Stuart smiled. “The Morningside factor?”

Irene nodded. “Yes,” she said. “You could refer to it as that. The 23 bus is probably the most middle-class bus there is. It’s the archetypical Edinburgh bus, if one uses the word Edinburgh in its pejorative sense. Do we want Bertie to become part of that whole Edinburgh scene? Is this not the reason why we’re sending him to a less-stuffy school? To get him away from that whole tight Edinburgh attitude, that whole middle-class, Merchant Company view of the world?”

“Then why don’t we send him to the school round the corner?” asked Stuart.

Irene shook her head. “Impossible. It’s a question of music lessons. It’s not their fault, but many schools don’t have the resources. It’s society’s fault. We let this happen. We’ve starved the schools of resources.”

Stuart was silent. There was a sense in which his wife was right. We had allowed state education to decline because we had not been prepared to make the sacrifices needed to support the schools. But it went deeper than that in places like Edinburgh, where the middle classes – or a large part of the middle classes

– had developed a parallel world for their children. But they would reply that all that they were doing was paying for that which the state did not provide. And this might be countered with the argument that their lack of commitment perpetuated this state failure. And so the debate went on.

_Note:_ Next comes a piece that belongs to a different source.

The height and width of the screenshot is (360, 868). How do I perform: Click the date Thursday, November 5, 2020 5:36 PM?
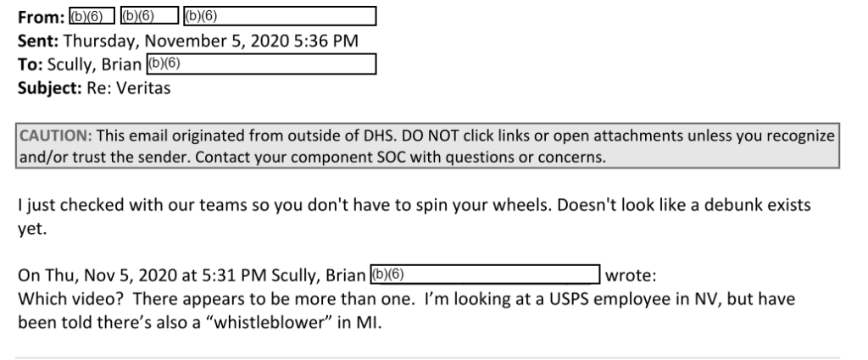(x=211, y=42)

“I don’t think that it matters too much,” he said calmly. “And, anyway, it looks as if the 27 is the solution. Unless . . .”

Irene hesitated. “The 27 can get a bit rough sometimes,”

she said, almost apologetically. “There are some bits of Oxgangs . . .”

A Thin Summer

37

“Then it’s the 23,” said Stuart.

Irene hesitated for a moment, but only a moment. “Yes,” she said. “The 23.”

12. A Thin Summer

Bertie had not enjoyed a particularly good summer. It had seemed to him – as it seems to all small boys – that the months of summer would be endless, a long, hazy succession of days of adventure and excitement. But that was not how the summer had actually turned out.

To begin with, they had barely left the city in spite of his repeated requests that they go somewhere – anywhere. Even the Pentland Hills would have done. He had heard that there were lochs there in which you could catch trout. A boy who lived in Fettes Row had told Bertie that he went there with his father and they had both caught two trout. It was easy, said the boy; you put the fly in the water and the trout jumped out and ate it. “Even somebody like you could do it,” the boy went on.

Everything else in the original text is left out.